Scientists Document How Coumadin Increases Disease Risk
Wednesday, September 30, 2009
Board Certified Clinical Nutritionist Byron J. Richards,
While doctors hand out Coumadin like candy, apparently because they have no idea how to get someone’s sticky blood to flow normally, patient’s livers were apparently not briefed on the strategy – an oversight that is likely to injure and speed the onset of age-associated disease. A new article in the prestigious American Journal of Clinical Nutrition1 reveals just how vital vitamin K function is to your health.
The Coumadin vs. vitamin K issue is one pitting often short-sighted remedies of Western medicine against the innate wisdom of the human body.
There are 16 known vitamin K dependent proteins. The researchers used knockout mice (mice lacking one or another of these proteins) to determine which vitamin K proteins were most important to survival.
They found that the 5 vitamin K proteins relating to clotting were the most important, as knocking them out caused death to the mice while still in the embryonic phase of development.
Their research showed that the liver regulates the distribution of vitamin K to any of the 16 proteins, and does so on a basis of priority, giving clotting function top priority.
When Coumadin is taken it creates a vitamin K deficiency and the liver responds by channeling available vitamin K to clotting protein function, at the expense of other vitamin K dependent proteins.
The net result is that other functions in the body that require vitamin K are left without enough to function properly. This causes bone loss, arterial calcification, and increased cancer risk. Vitamin K proteins are also an integral part of the overall antioxidant network.
Therefore, long-term Coumadin use is not worth the “benefit” for just about anyone.
Much of Coumadin prescribing is “cover-your-rear-end” medicine – giving it out because if a person should have a stroke and they weren’t prescribed Coumadin then the doctor is in a situation of legal liability (which is utter nonsense and should not be the case). Coumadin also causes regular repeat office visits to check clotting times via a blood draw, which is a nice cash flow for the doctor as the office visit requires little or no intelligence or time.
I have pointed out in an earlier article that sticky blood may even be protective and that Coumadin actually increases the amount of unstable plaque which actually would increase the risk for a stroke (the opposite of why it is given). I have also pointed out that Coumadin in the short term is the number one drug causing serious injury requiring an emergency room visit or more serious problem (see article FDA Sleeps While Common Medications Poison the Elderly).

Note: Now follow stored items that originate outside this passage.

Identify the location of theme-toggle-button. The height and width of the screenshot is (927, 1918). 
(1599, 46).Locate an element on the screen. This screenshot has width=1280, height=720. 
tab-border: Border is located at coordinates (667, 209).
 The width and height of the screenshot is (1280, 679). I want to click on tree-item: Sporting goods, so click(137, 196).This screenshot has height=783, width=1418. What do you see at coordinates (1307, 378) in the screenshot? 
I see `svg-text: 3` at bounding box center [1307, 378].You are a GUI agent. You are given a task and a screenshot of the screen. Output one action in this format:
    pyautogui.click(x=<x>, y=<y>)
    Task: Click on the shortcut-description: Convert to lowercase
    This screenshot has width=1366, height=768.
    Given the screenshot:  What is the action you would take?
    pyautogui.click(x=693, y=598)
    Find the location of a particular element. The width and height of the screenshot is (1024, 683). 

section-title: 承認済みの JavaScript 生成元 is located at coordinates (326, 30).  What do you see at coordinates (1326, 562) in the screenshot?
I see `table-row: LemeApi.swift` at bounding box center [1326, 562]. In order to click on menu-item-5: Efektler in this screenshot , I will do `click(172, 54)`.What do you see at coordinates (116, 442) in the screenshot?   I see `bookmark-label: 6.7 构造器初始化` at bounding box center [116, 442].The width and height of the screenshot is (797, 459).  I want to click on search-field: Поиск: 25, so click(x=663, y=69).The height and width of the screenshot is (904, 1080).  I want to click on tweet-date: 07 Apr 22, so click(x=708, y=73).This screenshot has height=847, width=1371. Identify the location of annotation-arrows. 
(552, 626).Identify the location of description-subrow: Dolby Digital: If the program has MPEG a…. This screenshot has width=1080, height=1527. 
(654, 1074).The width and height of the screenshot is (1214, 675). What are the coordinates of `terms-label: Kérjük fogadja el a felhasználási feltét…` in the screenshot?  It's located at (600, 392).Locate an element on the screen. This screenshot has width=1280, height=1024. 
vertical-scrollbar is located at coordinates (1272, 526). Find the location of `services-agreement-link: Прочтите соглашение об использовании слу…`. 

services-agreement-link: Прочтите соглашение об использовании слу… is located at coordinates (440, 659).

The use of Coumadin in general practice is an example of why the general population is rapidly losing confidence in Western medicine. In the current health care debate it is generally agreed that we need to reduce the cost of health care so that more people can be covered with truly needed care. This issue of the inept practice of medicine, based on widely over-prescribing expensive and dangerous medications, is a driving force at the source of the problem of runaway health care costs. Doctor ineptitude is being given a free pass in the current debate so as not to have doctor groups torpedo proposed changes.
As long as the flagrant abuse of health by doctors, based on various Big Pharma con games, drug scams, and profit-driven procedures is allowed to continue, there is no chance of controlling health care costs in any meaningful way. A brainwashed population that thinks statins should be in the water supply (along with fluoride) is a rather dangerous place for any freedom-loving Americans that remain.